GRUMPY OLD MEN
Recently I was with three couples, all in the senior age bracket, and each wife had the same comment to make about her husband – how nice he was to others but when it came time to interact with his wife, how difficult he became. My eye surgeon was a grumpy old man ( he retired a week after my cataract was removed) and ‘fortunately’ I had had enough experience in dealing with his type of dialogue, not to become angry with him. Now , I am not going to go down that path, except to say that I do feel it is a situation to be explored from a medical point of view, but what it did do was make me think of how Jesus reacted to women.
Of course, Jesus did not get to the age of being classed as a grumpy old man, but we do hear of even younger men ‘dying’ of ‘man flu’ for example – in other words, when something goes wrong, life is all about them – wives never have to suffer such debilitating conditions! I realise not all men are like this, but the proverbial joke is not without some truth.
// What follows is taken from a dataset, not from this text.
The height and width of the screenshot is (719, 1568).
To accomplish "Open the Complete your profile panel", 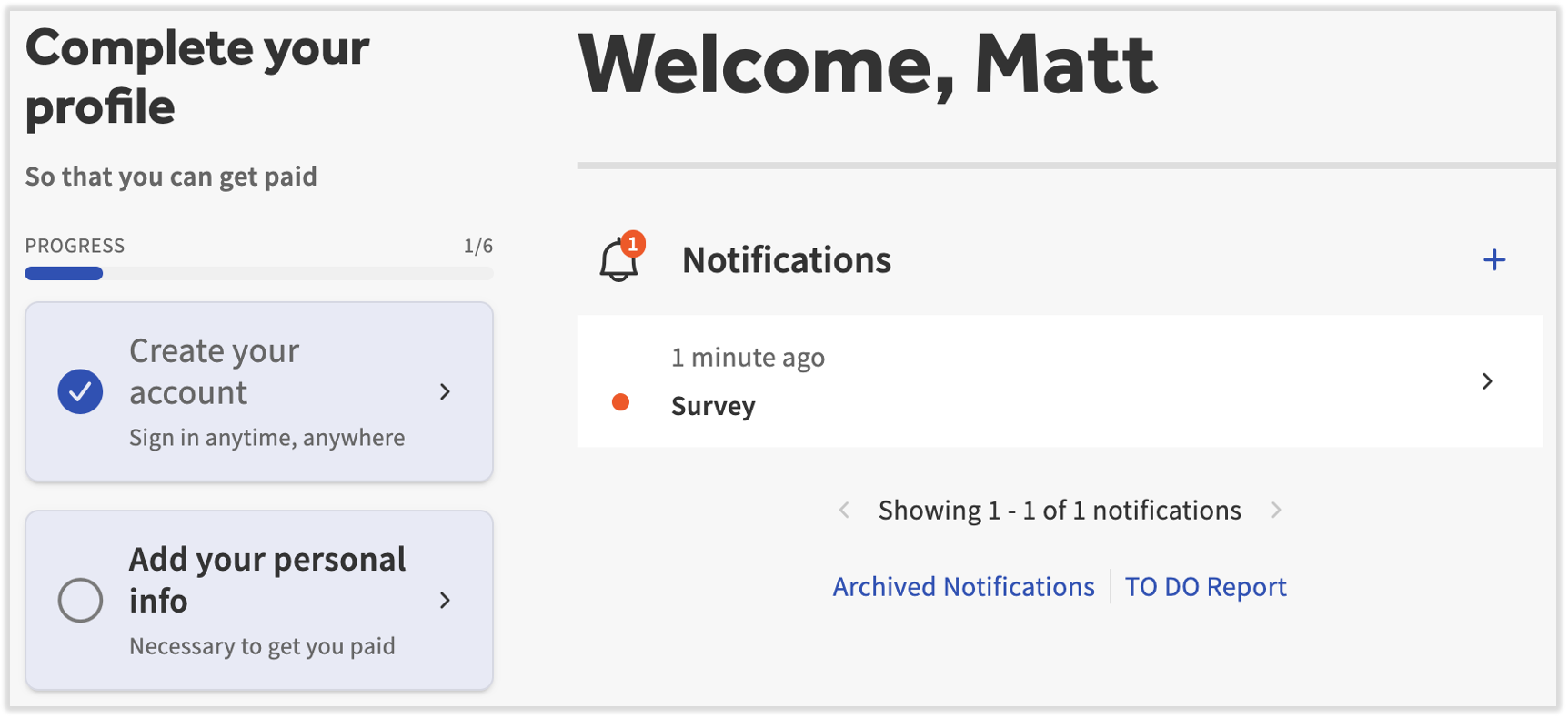I will (x=197, y=76).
So let’s look at Jesus, in the setting of a patriarchal society. Yesterday I read an article about Malala Yousafzai, that wonderful outspoken teenager from Pakistan, and who was shot by the Taliban at age 15. Maybe her background was more extreme than in Jesus’ time but it did give a contemporary example of how women are treated in a patriarchal society – her father certainly bucked the system by treating his daughter equal to a male, starting with a good education.
Jesus never put down women; he never ignored them; he never treated them any less because they were women – just read the gospels for examples of this behaviour as there are plenty there.
But what has always really amazed me, is Jesus words to his disciple John, when Jesus was slowly dying in absolute agony on the cross. ( John 19:26-27) “When Jesus saw his mother and the disciple whom he loved standing beside her, he said to his mother ‘Woman, here is your son’ . Then he said to the disciple, ‘Here is your mother’ “. What man, slowly being suffocated and in excruciating pain, can think of someone other than themselves? And that is just the human side of the story – the theological one for Jesus was even worse. Yet here is Jesus, reaching out to his mother. That really gets to me, that Jesus is still capable of such love, even under these horrific circumstances. I sure would not expect that of anyone.
The Bible tells us quite clearly, that Jesus was both God and human, but the human part – how much of this was ‘male’? Physically we assume him to be male, but mentally/emotionally? Was his thinking typical of any men of his time? If anyone has done or read of a study on this subject please let me know as I am sure it would be really fascinating to explore this further.
Why did Jesus think the way he did? Could he have grown into a grumpy old man?
Or did Jesus show us what should be normal in society and give us an example that we should follow?
Love was his message; Jesus is God and God is Love.